Shiv Ganga Vidya Mandir is a senior secondary, co-educational, english-medium, Central Board of Secondary Education affiliated school located in Sector F, Shantipuram, Phaphamau, Prayagraj. Shiv Ganga Vidya Mandir was established by Samaj Evam Paryavaran Vikas Sansthan in 2003 on the banks of the Ganga river in Prayagraj.

== Logo and motto ==
The school logo is " ॐ ", which is a symbol of spiritualism in Indian culture and civilization. The school's motto is "तमसो मा जयोतिर्गमय", a Sanskrit phrase from the Upanishads translated as "lead us from darkness to light". This school is apolitical, but has a proclivity towards right wing nationalism, having roots in the Vedic Civilization of India.

== Jurisdiction ==
Shiv Ganga Vidya Mandir provides education to eligible students from nursery to class 12. In 10+2, the school offers Humanity, Biology, and Mathematics, with Computer Science, Hindi, and Physical Activity as electives. Students attending the school primarily come from the Prayagraj division and surrounding districts.

== Infrastructure ==
Shiv Ganga Vidya Mandir resides on 60 acres on the bank of Ganga river. 65 classrooms, five laboratories, and one auditorium hall are available. The school inhabits a three-story, arch-shaped building. Basketball, hockey, football, cricket, lawn tennis, horse riding, and rifle shooting are offered in accordance with CBSE Board rules.

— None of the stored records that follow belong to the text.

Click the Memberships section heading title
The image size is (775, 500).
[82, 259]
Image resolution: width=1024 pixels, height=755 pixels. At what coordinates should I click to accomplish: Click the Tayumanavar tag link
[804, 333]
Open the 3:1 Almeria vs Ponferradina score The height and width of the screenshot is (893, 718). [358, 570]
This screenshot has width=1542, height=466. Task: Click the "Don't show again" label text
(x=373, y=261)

== Academic performance ==
In 2018, students at the school received 14 medals in academic competitions. Several students achieved a 10 CGPA in the Central Board of Secondary Education (CBSE) examinations.

== Activities ==
On 30 December 2017, a grand celebration of Prakash Parv of Guru Gobind Singh was organized by students and faculty to note the sacrifice made by Guru Gobind Singh and his family. Samaj Evam Paryavaran Vikas Sansthan provides merit and means-based scholarships to students. Students organize annual functions to present cultural activities like dance, drama and music to represent various regions of India.

== Conservation ==
Shiv Ganga Vidya Mandir celebrated Earth Day on 22 April 2017. On Earth Day Prof Oblonokov Igor planted trees with the students. General Manager of Dainik Jagran gave an address. Pollution control and water conservation was the main theme.

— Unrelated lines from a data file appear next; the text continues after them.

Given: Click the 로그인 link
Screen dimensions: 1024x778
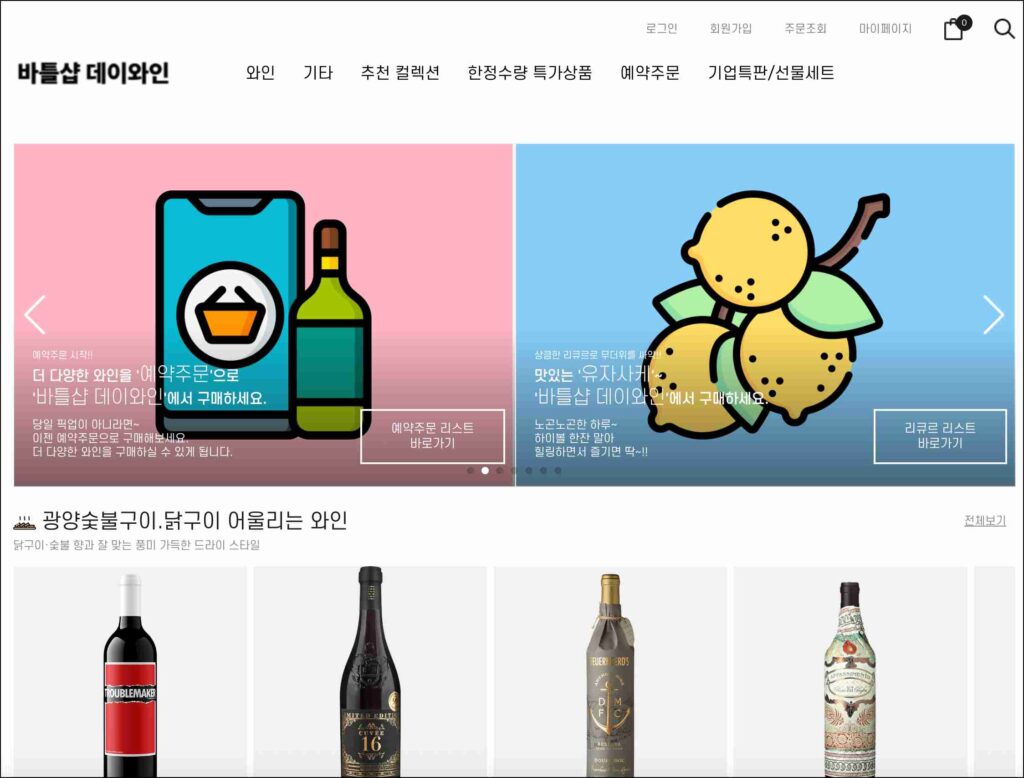Looking at the screenshot, I should coord(661,29).
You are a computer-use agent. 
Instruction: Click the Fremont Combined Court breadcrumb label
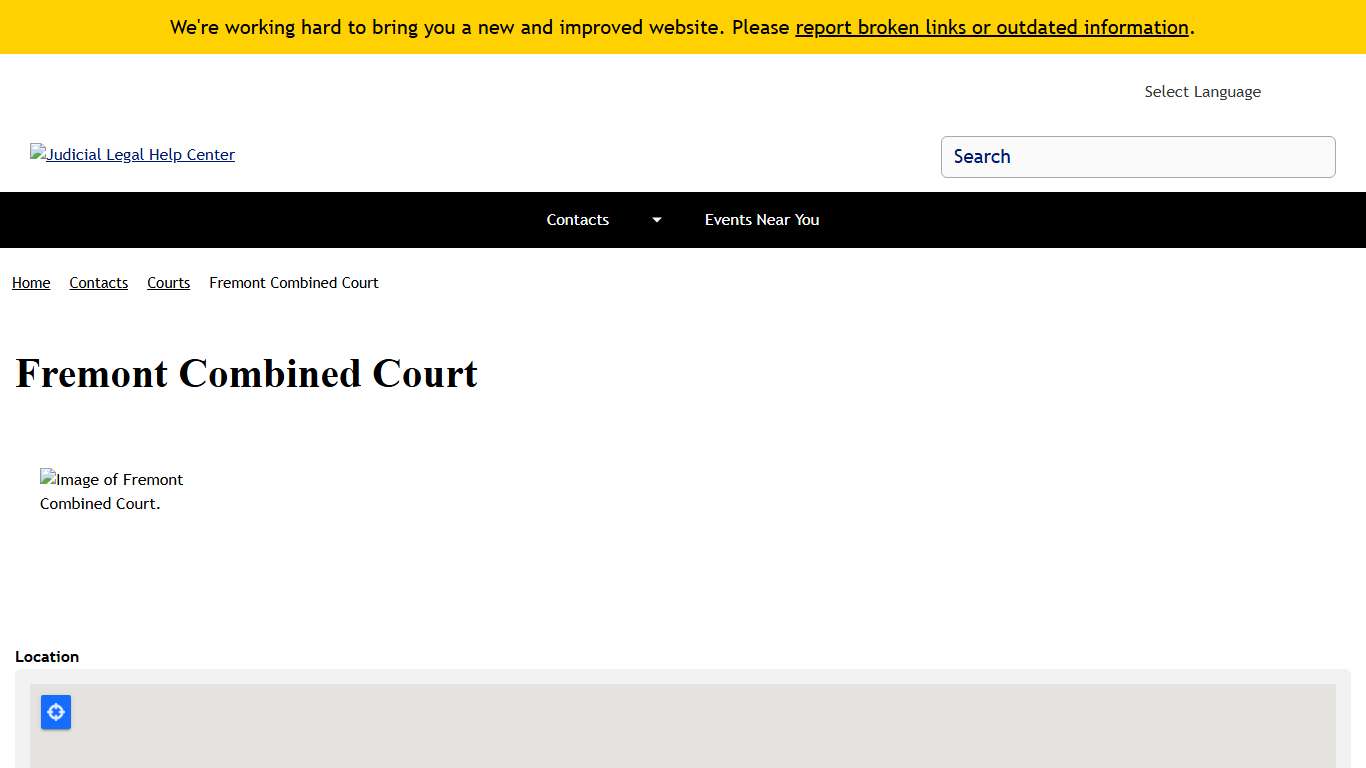(x=293, y=283)
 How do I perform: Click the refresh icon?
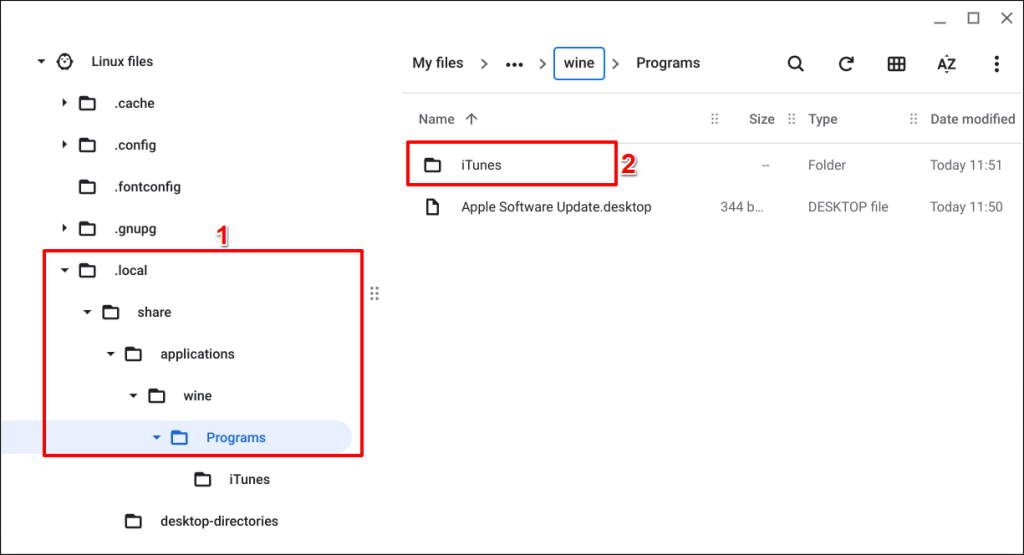coord(846,63)
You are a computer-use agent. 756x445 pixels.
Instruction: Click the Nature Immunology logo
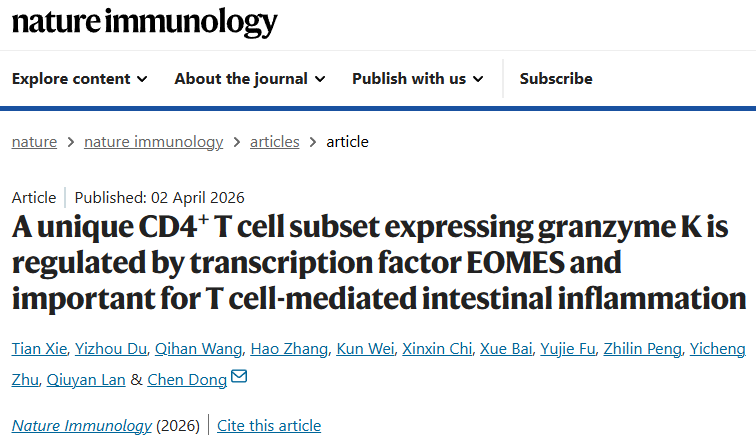[x=145, y=22]
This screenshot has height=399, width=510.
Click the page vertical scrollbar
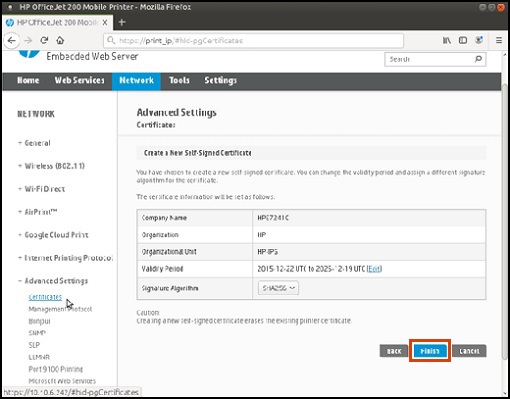click(x=505, y=220)
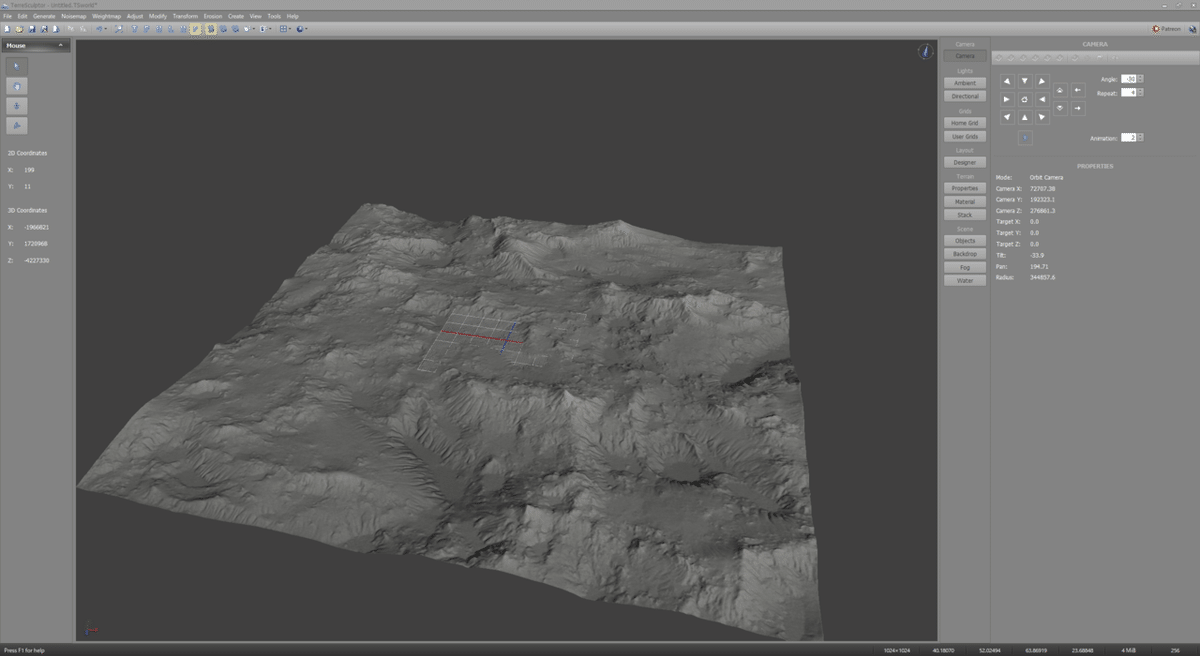Open the Weightmap menu
Image resolution: width=1200 pixels, height=656 pixels.
coord(105,16)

On 21 March 2018 Sparrow Conservation week was celebrated by faculty and students.

== National initiatives ==
Utistha:-International Vedic Summer Camp was organized under UNESCO supervision. This was a 10-day international Vedic camp.

The Gyan Punj yojna is a program designed for students from minority communities. It celebrates Hindu New year.

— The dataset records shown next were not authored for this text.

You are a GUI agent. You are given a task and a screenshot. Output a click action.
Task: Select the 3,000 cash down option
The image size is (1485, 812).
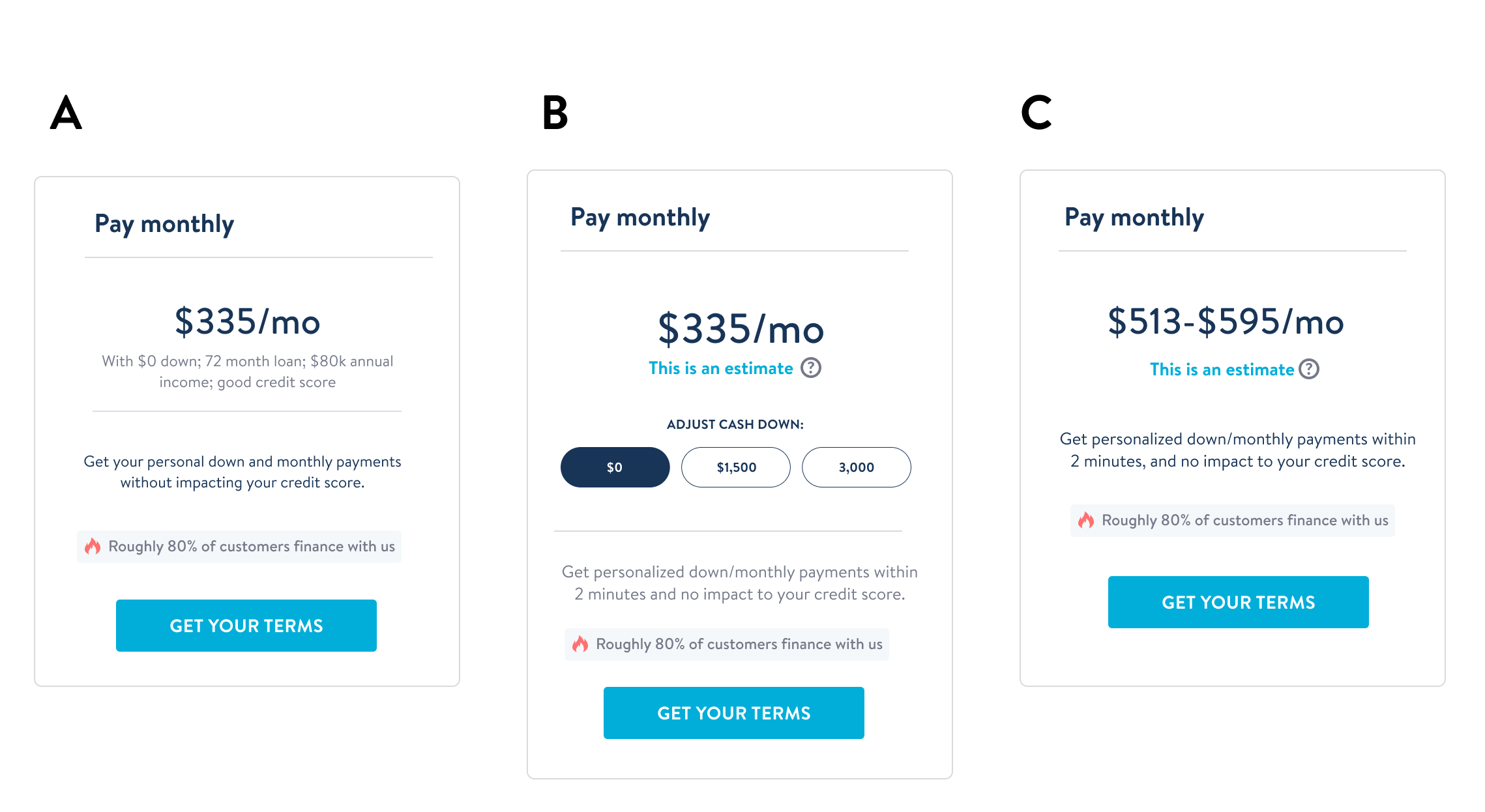point(857,467)
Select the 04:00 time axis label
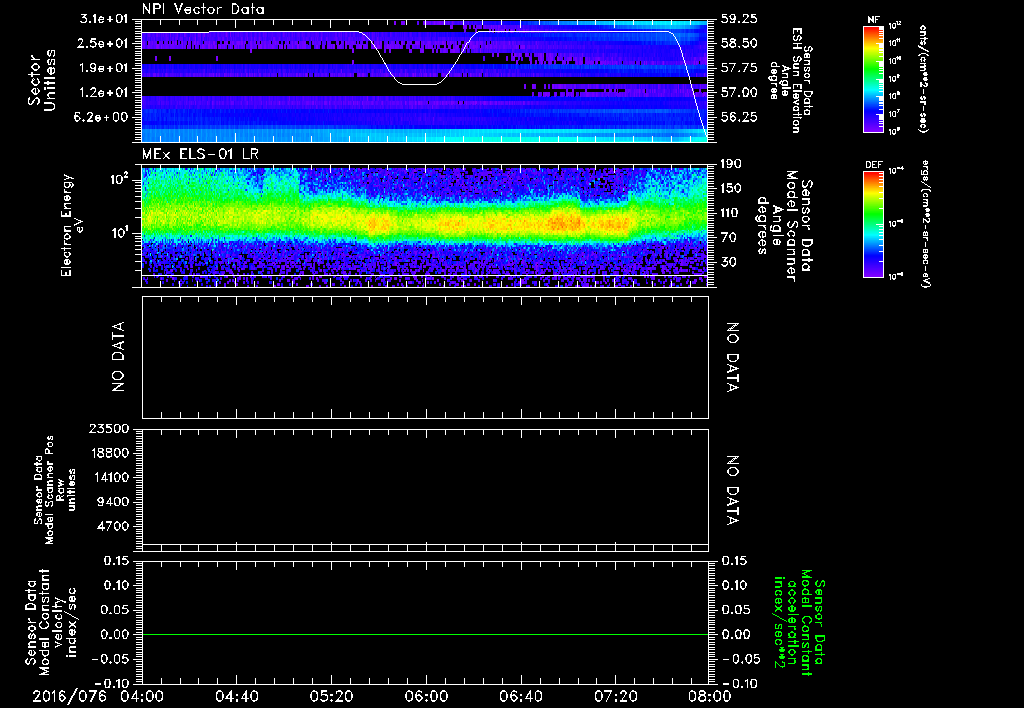Screen dimensions: 1024x708 pyautogui.click(x=141, y=696)
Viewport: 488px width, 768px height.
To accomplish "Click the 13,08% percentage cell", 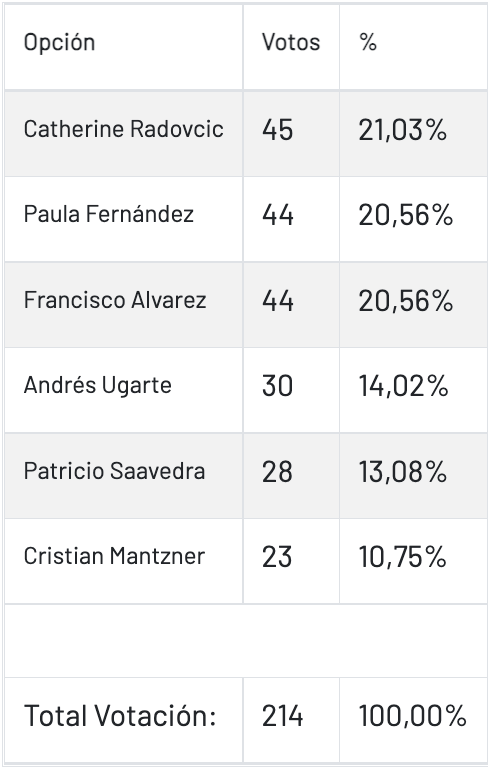I will [403, 472].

== International initiatives ==
Chandra Sekhar Azad Birthday has been celebrated in 18 countries on 23 July 2017 to promote fraternity and humanity. The school is conducts educational tours to countries like Russia. Shiv Ganga Vidya Mandir established an Indo-Russian Cultural Study Centre on 17 June 2018.

The school has organized educational tours to Russia focusing on science and technology.